» Exercise prompt
Among the entries below, which lines run from the line with "Where should I click to: Select" through the line with "Select Registry in the sidebar menu"? Retype those, both ends included, exactly and without pictures.

» Task data
.....
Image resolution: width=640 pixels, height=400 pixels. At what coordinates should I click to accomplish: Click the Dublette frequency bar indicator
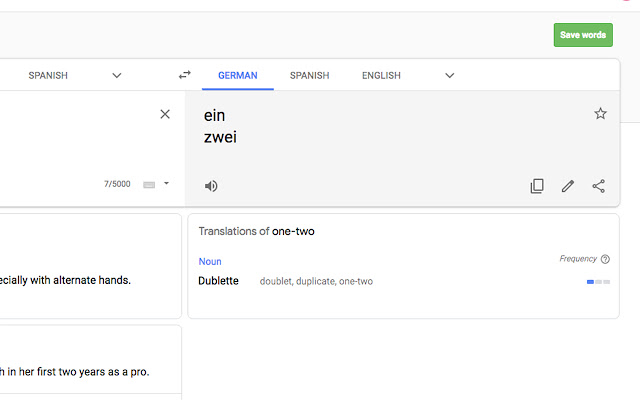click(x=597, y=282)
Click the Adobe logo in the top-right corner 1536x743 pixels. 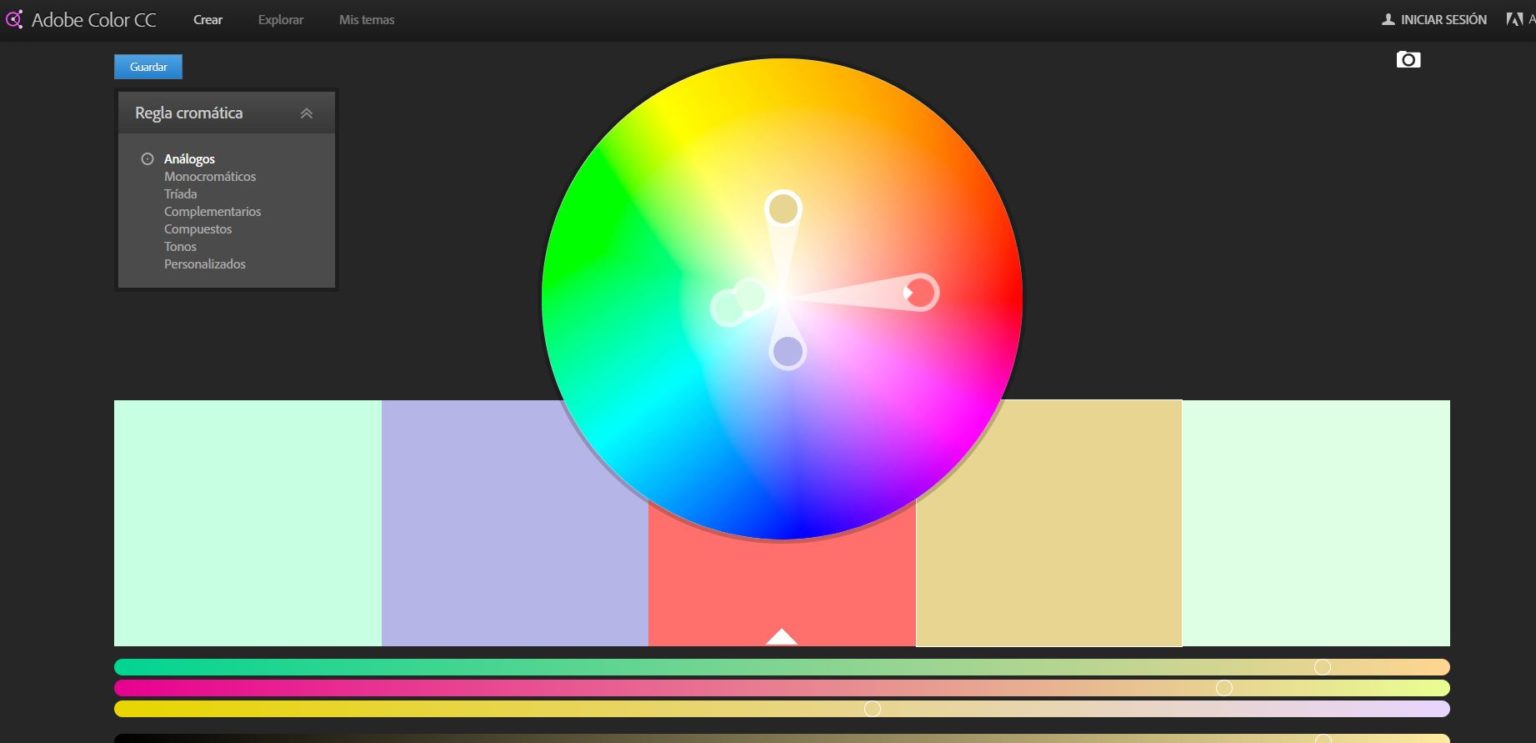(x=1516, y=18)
.....
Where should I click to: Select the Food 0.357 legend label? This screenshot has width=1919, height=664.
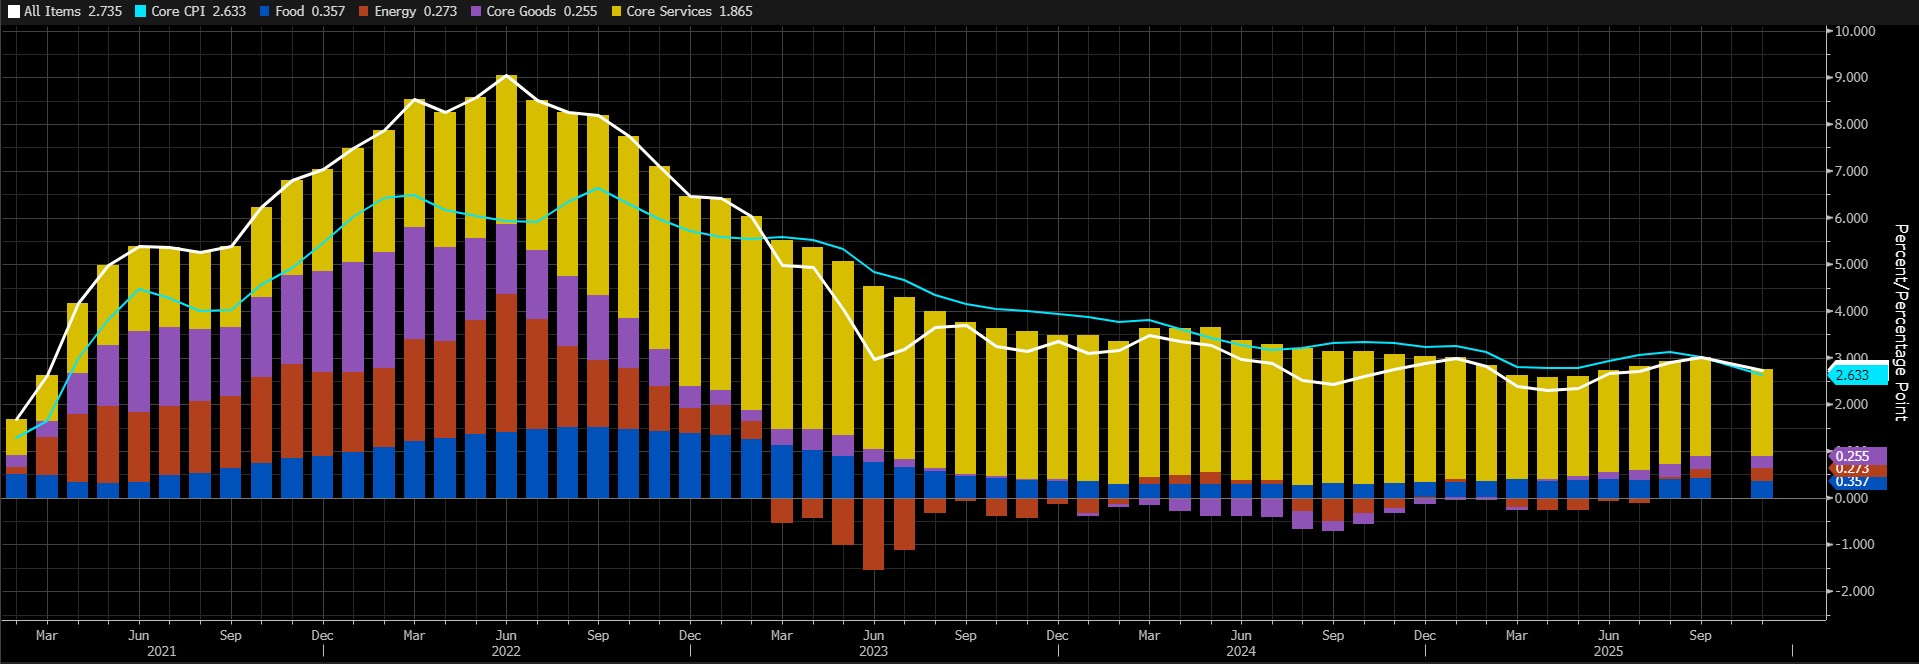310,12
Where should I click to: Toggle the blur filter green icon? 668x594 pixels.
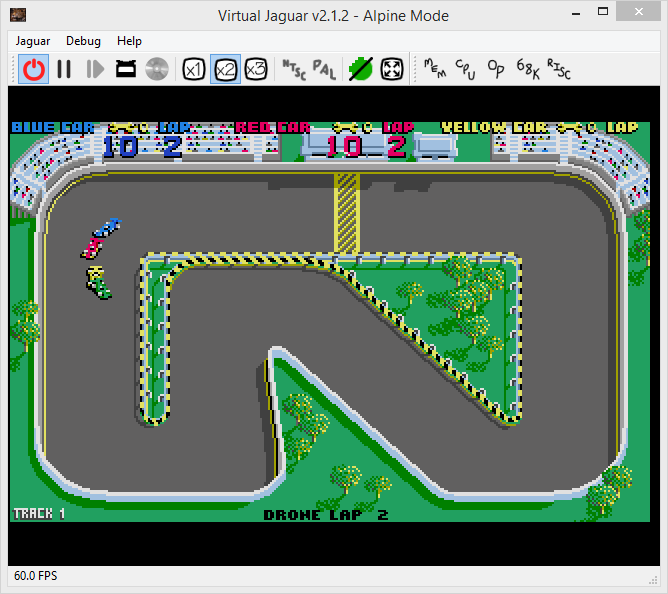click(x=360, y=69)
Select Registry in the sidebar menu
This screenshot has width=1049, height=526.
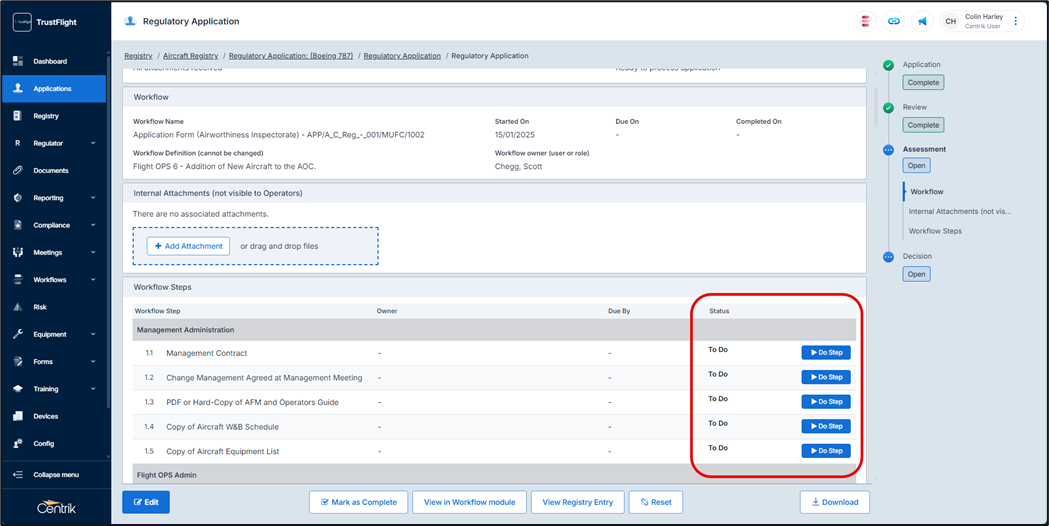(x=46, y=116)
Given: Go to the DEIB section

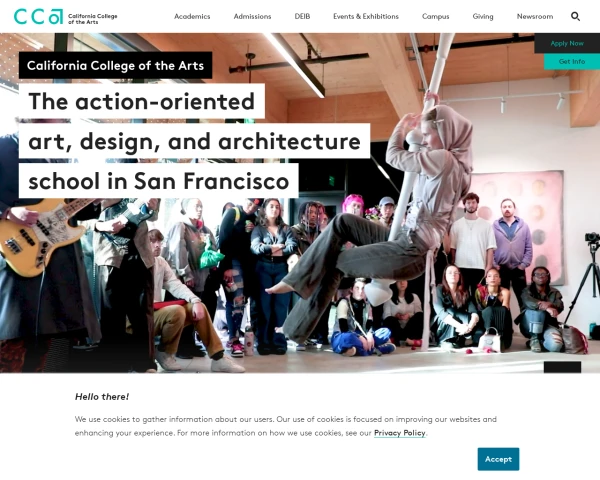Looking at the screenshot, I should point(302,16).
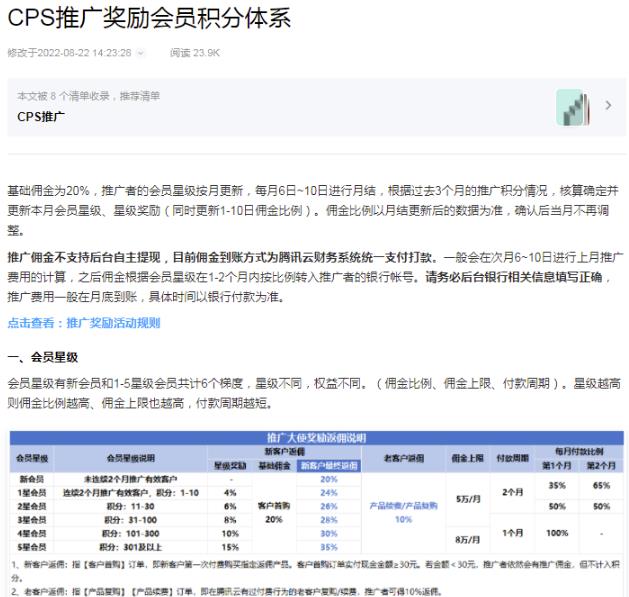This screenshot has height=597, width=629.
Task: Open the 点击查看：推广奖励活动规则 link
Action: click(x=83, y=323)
.....
» Written reply
Where should I click to: Select the Food 0.357 legend label? This screenshot has width=1919, height=664.
310,12
Where should I click to: Toggle the blur filter green icon? 668x594 pixels.
click(x=360, y=69)
Select Registry in the sidebar menu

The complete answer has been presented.